What do you know about poorism?

In this article, we will mention a fairly developing, paradoxical, and at the same time promising type of tourism. The alternative type of tourism “Poorism” is created by combining two words, poor & tourism that includes tours or living in underdeveloped areas and specifically in areas where residents live on the edge of poverty. An estimated 900 million people around the world live in slums with unhealthy shelters with problematic water, sewerage networks, and minimal education.

This type of tourism begins the Victorian period when the upper class living in Victorian London traveled to the East End of London to observe and exemplify how the lower class lived. Later, in the early 1990s, Poorism was developed in Africa by Nelson Mandela’s followers who wanted to see how the country’s municipalities were gradually evolving. In modern history, there is increased interest and participation in “Poorism” programs as there has been an aversion of travelers from the rich and luxurious resorts with artificial nature to the real and at the same time unknown world around us.

Today there are hundreds of tours of Poorism around the world and in some countries where people are struggling with economic recovery, it is a mean of income. In most cases, the tours aim to raise the awareness of the participants and aim at their contribution to the respective region.

But what are the most popular Poorism destinations?

#1 Darawi, Mumbai, India
©Sarah Heckroth, pinterest.com

Dharavi district of Mumbai is considered one of the largest slums in Asia. Some poorists (= travelers for Poorism) are surprised by the recycling factories in the area and the living conditions of the citizens. As with all Poorism excursions, you can feel humiliated by the fact that people are productive and seemingly happy with the meager goods that a Western citizen could not embrace.

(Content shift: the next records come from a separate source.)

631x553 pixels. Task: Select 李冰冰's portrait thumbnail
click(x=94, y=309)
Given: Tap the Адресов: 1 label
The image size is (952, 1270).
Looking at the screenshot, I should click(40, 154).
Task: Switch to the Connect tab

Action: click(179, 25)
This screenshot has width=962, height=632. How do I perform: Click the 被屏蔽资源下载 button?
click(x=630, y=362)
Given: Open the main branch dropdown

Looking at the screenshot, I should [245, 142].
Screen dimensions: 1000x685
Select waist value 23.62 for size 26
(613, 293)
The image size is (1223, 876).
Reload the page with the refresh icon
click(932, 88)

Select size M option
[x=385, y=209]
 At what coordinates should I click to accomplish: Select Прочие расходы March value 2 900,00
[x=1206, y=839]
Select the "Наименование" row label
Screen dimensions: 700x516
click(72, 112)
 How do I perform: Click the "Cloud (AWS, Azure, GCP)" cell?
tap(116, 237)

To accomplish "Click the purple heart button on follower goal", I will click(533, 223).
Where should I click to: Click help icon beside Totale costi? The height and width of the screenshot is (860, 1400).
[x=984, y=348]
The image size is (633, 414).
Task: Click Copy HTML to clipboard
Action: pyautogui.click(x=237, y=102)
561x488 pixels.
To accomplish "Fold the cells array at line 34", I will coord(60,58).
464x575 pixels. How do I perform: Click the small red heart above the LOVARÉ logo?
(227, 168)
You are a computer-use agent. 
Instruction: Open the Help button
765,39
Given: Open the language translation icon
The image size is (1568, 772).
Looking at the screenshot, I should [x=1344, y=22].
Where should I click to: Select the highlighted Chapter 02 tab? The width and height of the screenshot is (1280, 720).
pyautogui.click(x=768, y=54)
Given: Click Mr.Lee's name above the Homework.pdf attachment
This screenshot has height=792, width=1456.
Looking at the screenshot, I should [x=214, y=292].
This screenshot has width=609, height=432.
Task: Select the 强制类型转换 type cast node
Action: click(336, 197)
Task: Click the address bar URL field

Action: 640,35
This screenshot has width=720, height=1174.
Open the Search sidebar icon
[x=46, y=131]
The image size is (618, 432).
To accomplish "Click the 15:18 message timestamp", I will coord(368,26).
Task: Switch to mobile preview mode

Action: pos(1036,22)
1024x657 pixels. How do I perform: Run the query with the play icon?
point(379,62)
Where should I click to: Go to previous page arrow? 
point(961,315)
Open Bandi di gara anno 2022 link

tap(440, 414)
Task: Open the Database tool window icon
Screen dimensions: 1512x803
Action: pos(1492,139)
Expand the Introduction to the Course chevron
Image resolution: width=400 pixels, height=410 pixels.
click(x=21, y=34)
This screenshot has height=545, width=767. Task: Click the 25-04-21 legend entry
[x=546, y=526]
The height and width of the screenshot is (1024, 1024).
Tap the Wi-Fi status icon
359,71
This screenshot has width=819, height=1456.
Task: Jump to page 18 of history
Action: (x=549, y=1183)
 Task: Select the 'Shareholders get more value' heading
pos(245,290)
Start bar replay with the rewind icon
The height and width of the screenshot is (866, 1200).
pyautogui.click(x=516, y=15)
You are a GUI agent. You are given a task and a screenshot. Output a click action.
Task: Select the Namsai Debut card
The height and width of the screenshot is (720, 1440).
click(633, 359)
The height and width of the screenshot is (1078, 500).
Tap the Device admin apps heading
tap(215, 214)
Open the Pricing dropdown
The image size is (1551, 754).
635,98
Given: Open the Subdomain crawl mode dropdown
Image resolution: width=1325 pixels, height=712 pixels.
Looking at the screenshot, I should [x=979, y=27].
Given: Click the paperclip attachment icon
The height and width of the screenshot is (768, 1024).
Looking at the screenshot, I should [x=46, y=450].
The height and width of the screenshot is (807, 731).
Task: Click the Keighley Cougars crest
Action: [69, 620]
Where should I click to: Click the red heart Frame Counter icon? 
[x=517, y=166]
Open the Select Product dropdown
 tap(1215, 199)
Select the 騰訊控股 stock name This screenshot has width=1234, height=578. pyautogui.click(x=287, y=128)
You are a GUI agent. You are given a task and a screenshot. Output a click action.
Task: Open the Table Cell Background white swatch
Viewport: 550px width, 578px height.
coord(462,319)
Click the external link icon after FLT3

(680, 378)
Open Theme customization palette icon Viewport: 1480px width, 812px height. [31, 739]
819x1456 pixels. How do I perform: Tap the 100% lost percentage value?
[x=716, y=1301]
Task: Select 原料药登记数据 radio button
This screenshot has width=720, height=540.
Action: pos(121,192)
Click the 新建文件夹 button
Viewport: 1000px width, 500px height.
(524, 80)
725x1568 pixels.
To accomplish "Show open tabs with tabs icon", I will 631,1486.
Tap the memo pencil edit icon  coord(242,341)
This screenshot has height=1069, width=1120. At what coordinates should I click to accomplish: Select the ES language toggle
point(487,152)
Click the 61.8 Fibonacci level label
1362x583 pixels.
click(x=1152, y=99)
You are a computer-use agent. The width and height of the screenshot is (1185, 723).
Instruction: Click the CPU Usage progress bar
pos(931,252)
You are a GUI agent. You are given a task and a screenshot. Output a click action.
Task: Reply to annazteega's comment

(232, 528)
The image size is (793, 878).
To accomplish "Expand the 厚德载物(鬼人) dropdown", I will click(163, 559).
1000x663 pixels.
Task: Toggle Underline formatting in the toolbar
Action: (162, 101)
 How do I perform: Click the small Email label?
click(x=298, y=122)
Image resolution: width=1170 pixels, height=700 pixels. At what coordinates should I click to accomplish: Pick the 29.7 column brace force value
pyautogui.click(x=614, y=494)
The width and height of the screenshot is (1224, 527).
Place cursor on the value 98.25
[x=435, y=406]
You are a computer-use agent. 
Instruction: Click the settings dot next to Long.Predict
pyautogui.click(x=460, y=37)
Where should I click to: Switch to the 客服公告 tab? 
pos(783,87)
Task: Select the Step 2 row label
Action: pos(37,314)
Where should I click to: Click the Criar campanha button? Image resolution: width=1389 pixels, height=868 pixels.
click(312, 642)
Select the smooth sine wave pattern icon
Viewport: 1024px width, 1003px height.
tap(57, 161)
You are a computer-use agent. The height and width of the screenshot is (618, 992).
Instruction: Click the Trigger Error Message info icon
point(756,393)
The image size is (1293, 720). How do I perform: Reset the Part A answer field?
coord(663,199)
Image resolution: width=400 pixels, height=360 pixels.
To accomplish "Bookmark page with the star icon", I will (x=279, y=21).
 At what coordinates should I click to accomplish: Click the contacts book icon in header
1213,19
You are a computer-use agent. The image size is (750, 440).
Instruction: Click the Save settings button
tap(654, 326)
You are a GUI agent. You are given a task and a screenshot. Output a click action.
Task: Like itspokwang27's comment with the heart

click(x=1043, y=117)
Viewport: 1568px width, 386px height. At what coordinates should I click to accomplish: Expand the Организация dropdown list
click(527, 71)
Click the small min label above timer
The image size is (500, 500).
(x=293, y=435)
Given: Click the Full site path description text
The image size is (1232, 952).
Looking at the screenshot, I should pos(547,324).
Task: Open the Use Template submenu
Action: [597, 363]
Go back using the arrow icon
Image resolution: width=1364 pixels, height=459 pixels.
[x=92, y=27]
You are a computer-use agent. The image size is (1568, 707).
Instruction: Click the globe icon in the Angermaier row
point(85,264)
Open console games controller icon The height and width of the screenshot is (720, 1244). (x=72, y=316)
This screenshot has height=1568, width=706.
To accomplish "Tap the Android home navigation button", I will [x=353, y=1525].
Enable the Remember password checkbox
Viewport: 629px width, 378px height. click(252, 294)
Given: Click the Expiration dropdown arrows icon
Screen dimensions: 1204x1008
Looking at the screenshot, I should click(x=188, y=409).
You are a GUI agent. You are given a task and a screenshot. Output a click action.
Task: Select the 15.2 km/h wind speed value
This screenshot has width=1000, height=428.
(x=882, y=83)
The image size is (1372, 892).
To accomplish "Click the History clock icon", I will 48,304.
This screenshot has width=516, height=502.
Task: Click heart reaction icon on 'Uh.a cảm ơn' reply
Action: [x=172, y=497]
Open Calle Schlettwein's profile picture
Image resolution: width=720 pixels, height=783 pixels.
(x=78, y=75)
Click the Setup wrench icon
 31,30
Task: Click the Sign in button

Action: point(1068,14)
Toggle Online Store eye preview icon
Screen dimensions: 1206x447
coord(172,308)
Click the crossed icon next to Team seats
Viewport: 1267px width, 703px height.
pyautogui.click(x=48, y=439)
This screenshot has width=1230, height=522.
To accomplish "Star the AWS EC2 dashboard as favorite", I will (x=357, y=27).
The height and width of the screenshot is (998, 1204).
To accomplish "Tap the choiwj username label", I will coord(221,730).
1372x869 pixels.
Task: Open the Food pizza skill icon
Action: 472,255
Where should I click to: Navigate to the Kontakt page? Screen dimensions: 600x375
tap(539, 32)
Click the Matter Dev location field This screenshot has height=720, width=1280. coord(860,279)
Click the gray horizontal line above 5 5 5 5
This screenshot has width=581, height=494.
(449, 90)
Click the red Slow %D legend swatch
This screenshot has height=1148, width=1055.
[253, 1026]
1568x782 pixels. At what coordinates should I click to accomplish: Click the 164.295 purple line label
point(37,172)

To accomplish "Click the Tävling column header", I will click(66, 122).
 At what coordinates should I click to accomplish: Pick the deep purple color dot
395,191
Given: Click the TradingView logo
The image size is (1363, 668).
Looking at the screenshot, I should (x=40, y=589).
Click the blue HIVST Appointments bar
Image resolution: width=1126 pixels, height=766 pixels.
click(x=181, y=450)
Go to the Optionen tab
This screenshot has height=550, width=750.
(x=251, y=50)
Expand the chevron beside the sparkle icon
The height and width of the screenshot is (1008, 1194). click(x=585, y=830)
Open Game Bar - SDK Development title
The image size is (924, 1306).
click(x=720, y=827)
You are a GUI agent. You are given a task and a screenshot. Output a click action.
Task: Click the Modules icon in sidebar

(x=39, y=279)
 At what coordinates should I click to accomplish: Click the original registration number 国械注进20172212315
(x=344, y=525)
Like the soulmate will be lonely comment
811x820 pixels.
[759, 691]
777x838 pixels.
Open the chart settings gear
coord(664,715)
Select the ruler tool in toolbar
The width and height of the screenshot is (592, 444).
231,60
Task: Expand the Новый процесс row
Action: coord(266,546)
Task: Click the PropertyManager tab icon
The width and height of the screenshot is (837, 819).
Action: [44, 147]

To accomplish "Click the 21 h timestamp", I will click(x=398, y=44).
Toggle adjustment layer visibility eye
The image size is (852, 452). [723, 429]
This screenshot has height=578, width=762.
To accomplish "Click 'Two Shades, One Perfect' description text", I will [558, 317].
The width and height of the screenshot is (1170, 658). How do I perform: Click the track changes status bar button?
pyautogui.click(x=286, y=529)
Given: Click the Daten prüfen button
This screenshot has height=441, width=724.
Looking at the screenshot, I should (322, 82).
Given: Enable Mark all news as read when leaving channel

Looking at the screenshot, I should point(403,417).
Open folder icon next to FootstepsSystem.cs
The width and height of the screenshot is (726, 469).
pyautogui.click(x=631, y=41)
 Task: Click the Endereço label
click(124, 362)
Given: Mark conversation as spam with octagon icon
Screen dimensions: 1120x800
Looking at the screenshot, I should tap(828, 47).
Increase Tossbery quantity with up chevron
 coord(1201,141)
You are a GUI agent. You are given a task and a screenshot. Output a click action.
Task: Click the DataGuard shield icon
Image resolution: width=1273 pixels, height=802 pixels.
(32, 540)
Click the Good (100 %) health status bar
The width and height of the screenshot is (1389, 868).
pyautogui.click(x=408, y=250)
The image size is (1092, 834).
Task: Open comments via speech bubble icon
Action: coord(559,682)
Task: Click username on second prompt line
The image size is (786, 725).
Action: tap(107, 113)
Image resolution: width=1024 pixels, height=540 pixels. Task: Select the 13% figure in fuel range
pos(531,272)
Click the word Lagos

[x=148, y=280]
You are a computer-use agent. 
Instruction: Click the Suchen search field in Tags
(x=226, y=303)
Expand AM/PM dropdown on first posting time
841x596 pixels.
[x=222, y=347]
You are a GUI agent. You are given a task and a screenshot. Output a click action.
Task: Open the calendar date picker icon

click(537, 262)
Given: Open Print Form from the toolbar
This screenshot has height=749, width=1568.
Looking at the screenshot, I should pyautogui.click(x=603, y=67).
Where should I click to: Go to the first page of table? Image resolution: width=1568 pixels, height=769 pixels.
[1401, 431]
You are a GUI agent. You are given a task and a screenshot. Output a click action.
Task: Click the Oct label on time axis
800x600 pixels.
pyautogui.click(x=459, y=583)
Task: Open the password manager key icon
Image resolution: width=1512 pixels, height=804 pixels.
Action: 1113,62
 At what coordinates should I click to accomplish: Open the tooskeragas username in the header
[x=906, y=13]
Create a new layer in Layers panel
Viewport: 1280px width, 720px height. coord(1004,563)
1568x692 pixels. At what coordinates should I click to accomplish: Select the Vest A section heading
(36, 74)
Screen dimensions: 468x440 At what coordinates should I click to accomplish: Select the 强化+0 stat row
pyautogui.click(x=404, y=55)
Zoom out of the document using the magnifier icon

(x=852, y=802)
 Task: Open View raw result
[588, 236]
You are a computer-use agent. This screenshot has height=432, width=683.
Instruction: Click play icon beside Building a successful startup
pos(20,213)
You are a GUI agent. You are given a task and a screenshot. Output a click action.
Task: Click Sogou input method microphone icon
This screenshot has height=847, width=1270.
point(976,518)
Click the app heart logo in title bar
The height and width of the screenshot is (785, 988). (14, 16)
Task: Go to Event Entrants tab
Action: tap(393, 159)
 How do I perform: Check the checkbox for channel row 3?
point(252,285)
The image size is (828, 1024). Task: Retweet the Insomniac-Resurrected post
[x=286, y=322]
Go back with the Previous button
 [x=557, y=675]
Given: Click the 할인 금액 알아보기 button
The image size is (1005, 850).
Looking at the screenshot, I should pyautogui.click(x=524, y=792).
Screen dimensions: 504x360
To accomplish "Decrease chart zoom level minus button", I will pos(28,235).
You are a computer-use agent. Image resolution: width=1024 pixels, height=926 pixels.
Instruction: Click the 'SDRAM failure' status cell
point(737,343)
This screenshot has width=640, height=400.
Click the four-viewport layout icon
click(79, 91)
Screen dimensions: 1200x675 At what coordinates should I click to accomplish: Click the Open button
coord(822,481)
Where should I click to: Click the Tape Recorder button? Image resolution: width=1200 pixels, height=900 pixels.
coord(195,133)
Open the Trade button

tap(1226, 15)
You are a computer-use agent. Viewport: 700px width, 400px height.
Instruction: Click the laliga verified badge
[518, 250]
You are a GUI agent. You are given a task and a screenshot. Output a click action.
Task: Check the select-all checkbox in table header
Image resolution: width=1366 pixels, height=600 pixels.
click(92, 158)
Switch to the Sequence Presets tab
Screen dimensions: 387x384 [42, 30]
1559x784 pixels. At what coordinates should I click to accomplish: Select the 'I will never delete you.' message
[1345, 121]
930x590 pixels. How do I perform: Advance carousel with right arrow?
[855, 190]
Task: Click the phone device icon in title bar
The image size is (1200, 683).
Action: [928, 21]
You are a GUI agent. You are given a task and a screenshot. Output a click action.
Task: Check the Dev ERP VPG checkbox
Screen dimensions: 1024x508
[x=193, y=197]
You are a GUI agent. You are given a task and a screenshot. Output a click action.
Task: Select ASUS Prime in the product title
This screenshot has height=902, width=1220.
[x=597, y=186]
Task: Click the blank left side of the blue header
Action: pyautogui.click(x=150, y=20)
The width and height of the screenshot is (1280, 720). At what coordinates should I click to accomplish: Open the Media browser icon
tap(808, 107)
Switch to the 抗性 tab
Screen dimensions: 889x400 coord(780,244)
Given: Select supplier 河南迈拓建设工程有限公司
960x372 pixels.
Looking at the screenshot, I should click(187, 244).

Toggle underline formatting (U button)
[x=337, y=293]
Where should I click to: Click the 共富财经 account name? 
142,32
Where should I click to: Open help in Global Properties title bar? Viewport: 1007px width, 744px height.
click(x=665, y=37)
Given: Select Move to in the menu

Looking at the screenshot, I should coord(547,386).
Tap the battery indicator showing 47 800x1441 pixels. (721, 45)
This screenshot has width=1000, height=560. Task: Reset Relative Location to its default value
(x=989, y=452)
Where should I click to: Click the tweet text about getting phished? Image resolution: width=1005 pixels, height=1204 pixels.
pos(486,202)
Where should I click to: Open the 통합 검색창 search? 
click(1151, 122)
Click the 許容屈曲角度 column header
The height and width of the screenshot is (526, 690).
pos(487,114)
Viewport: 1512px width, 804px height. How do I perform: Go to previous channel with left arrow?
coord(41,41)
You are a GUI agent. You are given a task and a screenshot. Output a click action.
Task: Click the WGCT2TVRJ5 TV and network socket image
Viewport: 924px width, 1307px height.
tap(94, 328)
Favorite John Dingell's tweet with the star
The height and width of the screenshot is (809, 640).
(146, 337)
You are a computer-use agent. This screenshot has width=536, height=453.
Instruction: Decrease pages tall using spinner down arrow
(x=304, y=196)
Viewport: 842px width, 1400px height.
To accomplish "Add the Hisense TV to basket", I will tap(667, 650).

For better living conditions and better quality of life, Dharavi residents move from 10 years old to larger cities searching for jobs or any way to survive, especially in garbage collection and recycling.

#2 Kibera, Nairobi, Kenya & Khayelitsha, Cape Town, South Africa
©Ann Hartman, pinterest.com

Some parts of Africa have been suffering from malnutrition, water shortages, education, and more for many years. In the slum of Kayelitsa, the living conditions are frightening. In order for the citizens to find clean water, they need to walk at least 200 meters, creating problems mainly in their personal hygiene, cooking, and irrigation.

Similarly, in Kibera, Africa’s largest slum, the quality of life is at its lowest levels. Only a quarter of students can afford to attend an educational institution and the salary ranges from 1-2 € per day with limited water and electricity. Moreover, in the slums of Africa, many citizens suffer from chronic diseases, transmitted or not.

#3 Orangi Town, Karachi, Pakistan
©Circles of emotion.org

The third most popular “Poorism” area is located in Pakistan and specifically in an area of ​​Karachi city, Orangi Town. The annual salary per person is about 1700 €, an amount that makes you think that the daily life of citizens is very difficult to even for basic needs. As a large percentage of residents live in shacks or makeshift houses, a bathroom is not a room that exists in many families resulting in all kinds of sewage in public places and at the same time, it contributes to the spread of diseases such as cholera within communities.

If you want to help the above areas you can become a volunteerist (= volunteer traveler) by really contributing to each community. It is better to contribute voluntarily to these three destinations than to observe them and not offer. Take a minute and think about your daily life then compare it with a resident of the above areas. I am sure that you understand that they really need your help!